Dado que el año que viene se celebran los 450 años del milagro, la nueva fundación queda enmarcada en los preparativos y celebración del evento. He aquí la historia. Corría el año 1568. Era la tarde del 29 de enero cuando Joan Prats natural de Francia, aunque llevaba años en Alcoy, un hombre ateo, de oficio tundidor de paños, entró en la parroquia de Santa María. Abriendo el Sagrario se apoderó de una cajita de plata que contenía unas cuarenta formas consagradas, así como también de un relicario y la custodia. Cuando llegó a su casa, y aprovechando la ausencia de su esposa, escondió lo robado envuelto en un paño, después de haberse comido el sagrado contenido de la caja de plata. Cavó un hoyo en el establo y colocó lo robado allí, dejando fuera la escudilla de la custodia, que ocultó luego en otro lugar de la cuadra, sin enterrarla.

Al día siguiente, el sacerdote mosén Miguel Soler entró al templo a rezar, y enterado del robo, salió a la plaza junto con el sacristán, gritando: “Buscad al Señor del mundo que nos lo han robado del sagrario”. La gente, apenada, acudió a la llamada y se pusieron a buscar, e incluso las autoridades ofrecieron una recompensa de 30 libras (suma cuantiosa en ese entonces) a quien encontrase lo robado y apresase el ladrón.

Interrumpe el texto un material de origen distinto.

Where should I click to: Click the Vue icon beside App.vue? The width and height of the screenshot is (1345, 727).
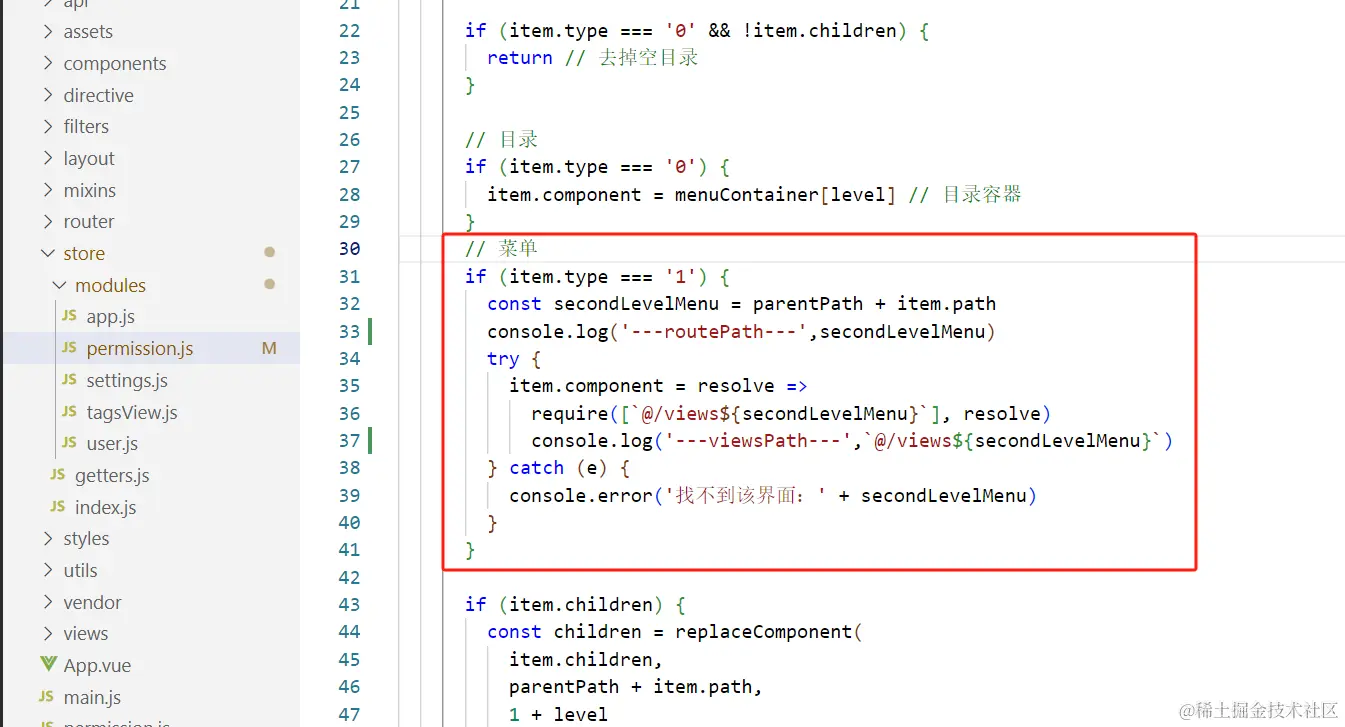point(48,665)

La sospecha recayó sobre Joan Prats, y por dos veces se registró su casa. La segunda pesquisa tuvo éxito cuando Juan Esteve, un alcoyano, encontró primero la escudilla de plata y luego los objetos enterrados. Acudió fray Nicolau Moltó a recoger el tesoro, y en la cajita milagrosamente se encontraban tres formas consagradas. Cuando posteriormente Joan Prats fue interrogado, contestó que no se explicaba cómo habían quedado allí, pues él estaba seguro de haberlas comido todas.

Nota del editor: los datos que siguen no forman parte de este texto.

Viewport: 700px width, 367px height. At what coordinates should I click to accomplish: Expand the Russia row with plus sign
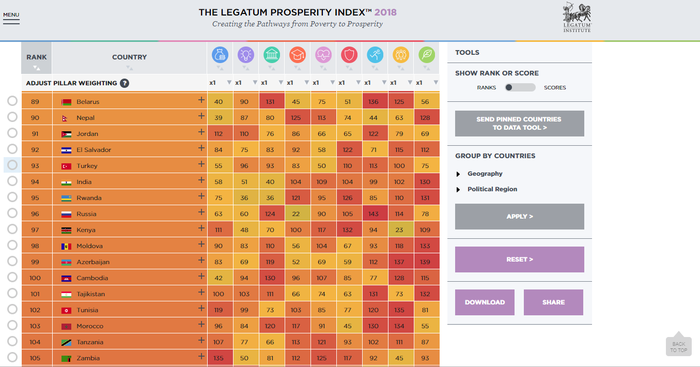tap(201, 213)
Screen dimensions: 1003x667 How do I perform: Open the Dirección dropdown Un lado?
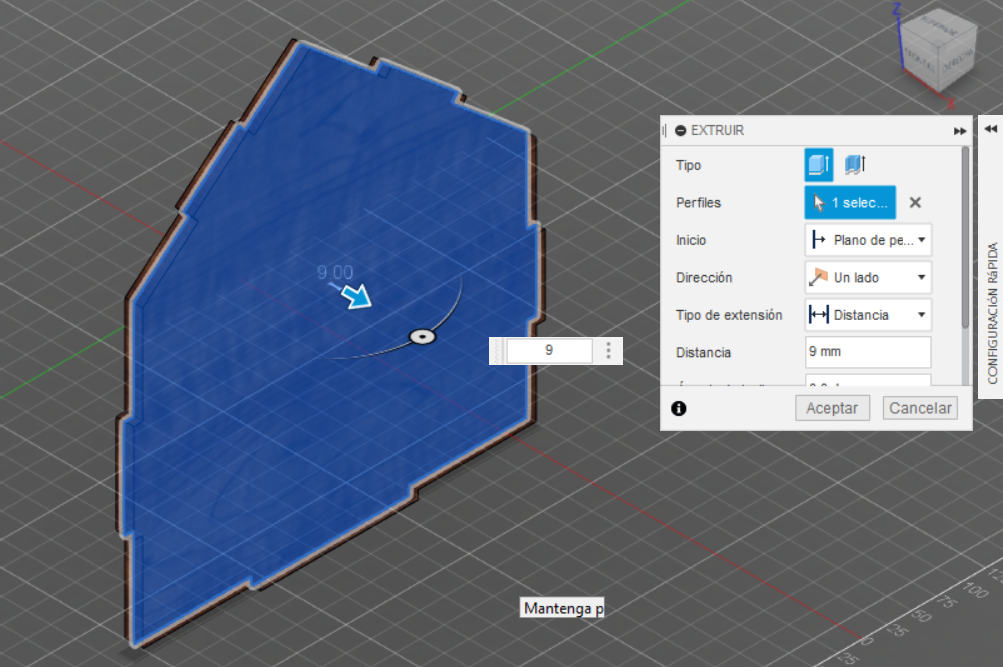868,278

Unida a los hechos del robo y hallazgo del Santísimo Sacramento, está la milagrosa intervención del Niño Jesús. Según actas de la época, esta imagen era propiedad de una viuda llamada Na Miralles, conocida también con el nombre de Argentina, la cual tenía dos casas en la misma calle, una de las cuales alquilaba a Joan Prats.  La imagen tenía el brazo derecho en alto con dos dedos hacia arriba, las piernas rectas y sin estar encorvado. Al enterarse del robo, la viuda fue a la habitación donde estaba y le rogó que intercediera para que se encontrase el Santísimo Sacramento. Cuando regresó, luego del hallazgo, se dio cuenta que dicha imagen “sufrió una inclinación del cuerpo, torsión del mismo, torcedura de una pierna, y variación del brazo, mano y dedos de su parte derecha, así como un cambio en la dirección de sus ojos”. La dirección hacia donde apuntaba ahora, era el lugar donde había sido encontrado el Santísimo Sacramento. Al no haber estado nadie presente durante el cambio de la imagen, se considera que el milagro no fue la causa del descubrimiento del sacrílego robo, sino que se considera “un testigo perenne que recuerda aquel acontecimiento”. Dicha imagen sufrió los avatares de la España de 1936, sobreviviendo a los bombardeos y registros de los perseguidores de la fe y ha gozado siempre de la devoción del pueblo, celebrado juntamente con el hallazgo en una sola solemnidad, con privilegio de la Santa Sede para procesión y Misa de Corpus Christi el día 29 de enero.

San Juan de Ribera quiso que la capilla –hoy una magnífica Iglesia– estuviera custodiada por la presencia de religiosas de vida contemplativa, estableciendo la Orden de las Agustinas descalzas en 1596, para permanente adoración y reparación al Santísimo Sacramento. En la Iglesia, a pocos metros del lugar del hallazgo, conmemorado por una imagen de Cristo yacente en una urna de cristal (llamado “Del Santo Sepulcro”, porque las Hostias consagradas estuvieron ocultas en ese sitio 3 días), se yergue un altar coronado por la imagen del Niño del Milagro, el cual se puede ver también desde un camarín ubicado atrás del altar.

La Iglesia ha tenido adoración permanente durante muchos años, y es de esperar que se pueda ir retomando de a poco, y en la medida que la Comunidad monástica aumente. Dando gracias a Dios por este nuevo monasterio en Valencia, diócesis privilegiada que conserva el Santo Cáliz de la Cena del Señor y confiando en la Divina Providencia que dispone los tiempos y las personas para obrar sus maravillosos planes de salvación, encomendamos a sus oraciones esta nueva misión de nuestra Familia Religiosa. Al monasterio se le ha confiado como intención particular de oración, la educación.

Que la Virgen de los Lirios, Patrona de los alcoyanos, y el Niño Jesús del Milagro, nos alcancen la pureza de corazón de los verdaderos adoradores y amantes de la Santa Eucaristía.

M. María Dolorosa y hermanas de la Provincia “Nuestra Señora del Pilar”.